Ils étaient remontés vers l’église, Elin aux côtés d’Erlendur, Sigurdur Oli les suivait. C’était Elin qui ouvrait la marche. L’église était ouverte, ils y pénétrèrent, laissant derrière eux la pluie, ils firent une halte sous le porche et plongèrent leur regard dans l’obscurité hivernale.

– Je suis persuadé que Holberg était le père d’Audur, poursuivit Erlendur. Je n’ai en réalité aucune raison de mettre en doute votre parole et ce que vous a confié votre sœur. Mais il faut que nous ayons une confirmation. C’est une nécessité du point de vue de l’enquête policière. Si nous sommes en présence d’une maladie héréditaire qui lui a été transmise par Holberg, il se peut que d’autres personnes en soient atteintes. Il est envisageable qu’elle ait des liens avec l’assassinat de Holberg.

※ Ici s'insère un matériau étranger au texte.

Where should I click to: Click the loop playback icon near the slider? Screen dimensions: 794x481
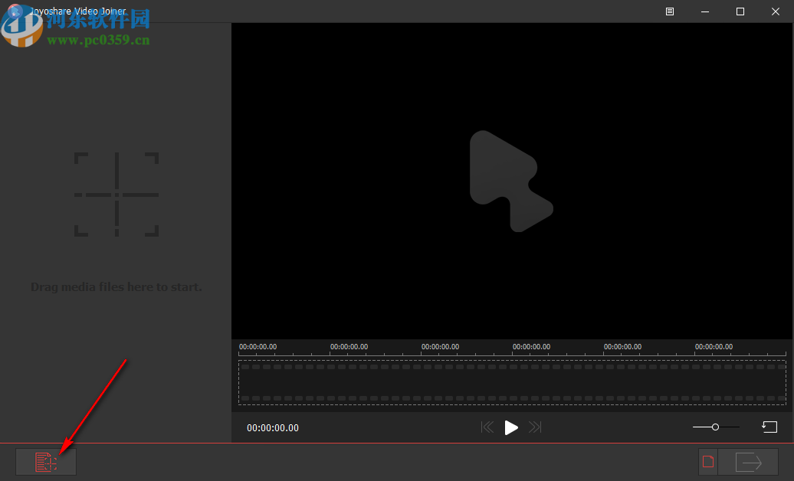(769, 427)
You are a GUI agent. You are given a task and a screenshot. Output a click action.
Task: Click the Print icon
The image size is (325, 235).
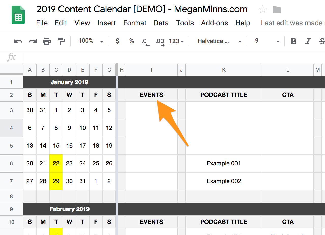coord(47,41)
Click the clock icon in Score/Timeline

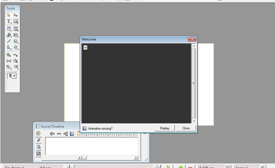38,133

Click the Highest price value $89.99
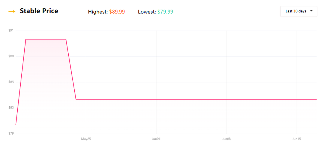117,12
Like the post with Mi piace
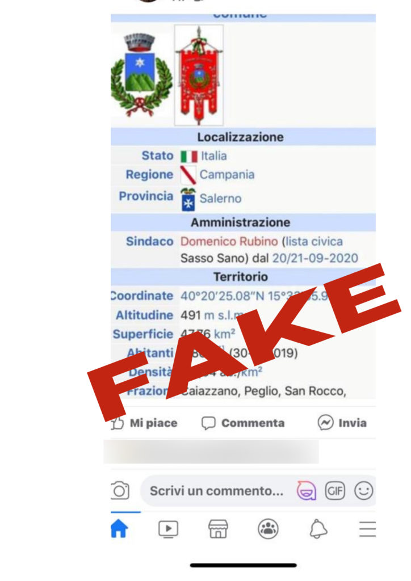This screenshot has width=411, height=581. pos(144,423)
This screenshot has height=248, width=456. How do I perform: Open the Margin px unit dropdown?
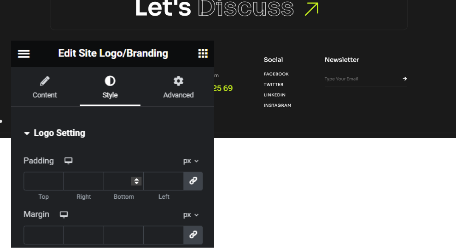pos(191,215)
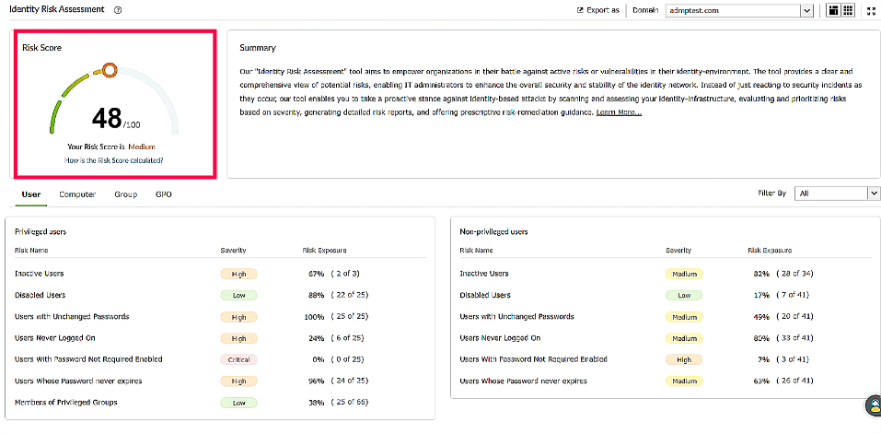This screenshot has height=434, width=881.
Task: Switch to the dashboard layout view
Action: (x=833, y=11)
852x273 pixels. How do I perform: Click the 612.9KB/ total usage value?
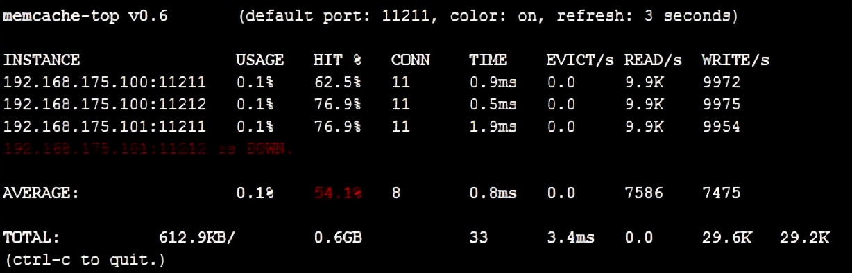tap(197, 238)
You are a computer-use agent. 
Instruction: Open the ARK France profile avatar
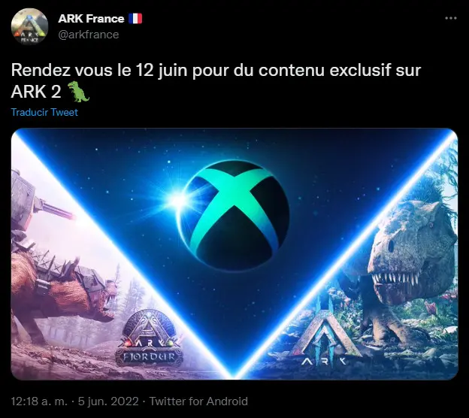[29, 26]
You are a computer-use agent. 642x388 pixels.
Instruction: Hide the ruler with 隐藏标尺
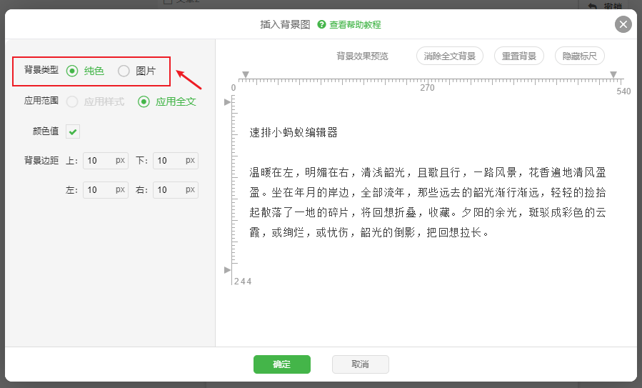[x=579, y=56]
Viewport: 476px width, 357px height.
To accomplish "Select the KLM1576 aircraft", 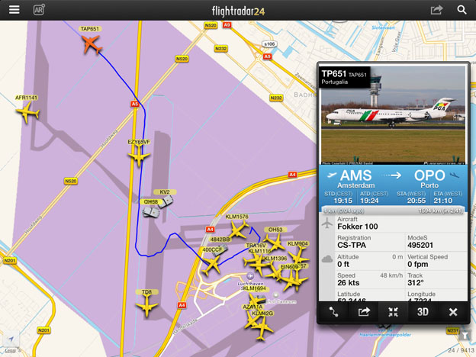I will coord(238,230).
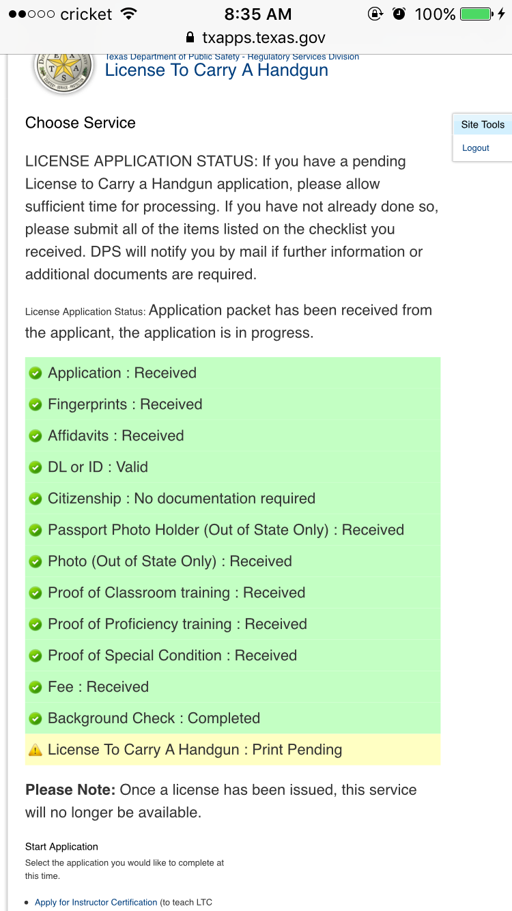Click the green check beside Background Check

coord(35,719)
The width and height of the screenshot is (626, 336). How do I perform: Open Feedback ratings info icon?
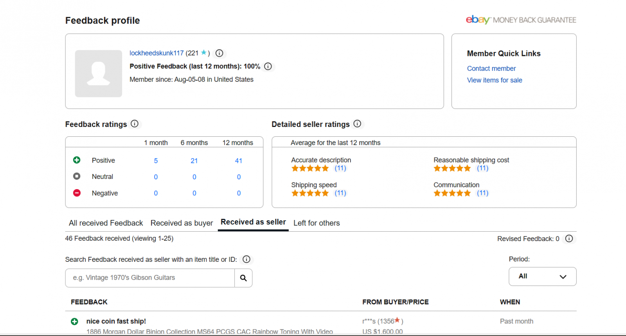pyautogui.click(x=135, y=124)
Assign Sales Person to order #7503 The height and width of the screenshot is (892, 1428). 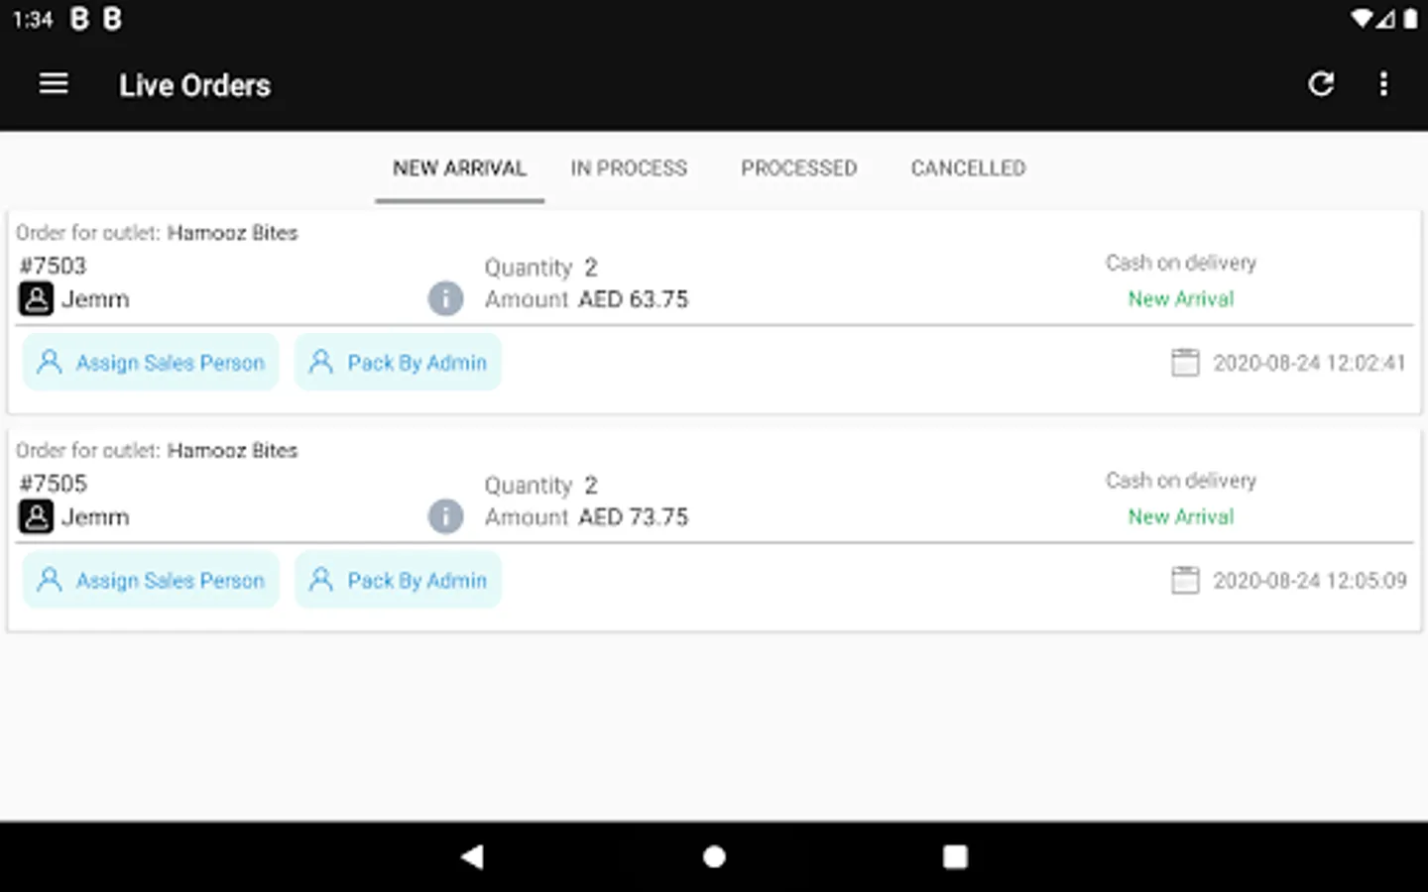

Ils ne remarquèrent pas une voiture qui s’éloignait lentement du cimetière en empruntant la vieille route, tous feux éteints et difficile à distinguer dans l’obscurité. Lorsqu’elle arriva à Sandgerdi, sa vitesse augmenta, ses phares s’allumèrent et elle eut bientôt rattrapé la camionnette transportant le cercueil. Sur la route de Keflavik, le chauffeur prit garde à ménager un espace d’une ou deux voitures entre la sienne et la camionnette. Il suivit ainsi le cercueil jusqu’à Reykjavik.

Lorsque la camionnette s’arrêta devant la morgue de la rue Baronstigur, il gara la voiture à quelque distance et observa le transport du cercueil vers l’intérieur du bâtiment dont les portes se refermèrent. Il regarda la camionnette s’éloigner et vit la femme qui avait accompagné le cercueil sortir de la morgue et monter dans un taxi.

Lorsque tout fut redevenu calme, il s’éloigna lentement en silence.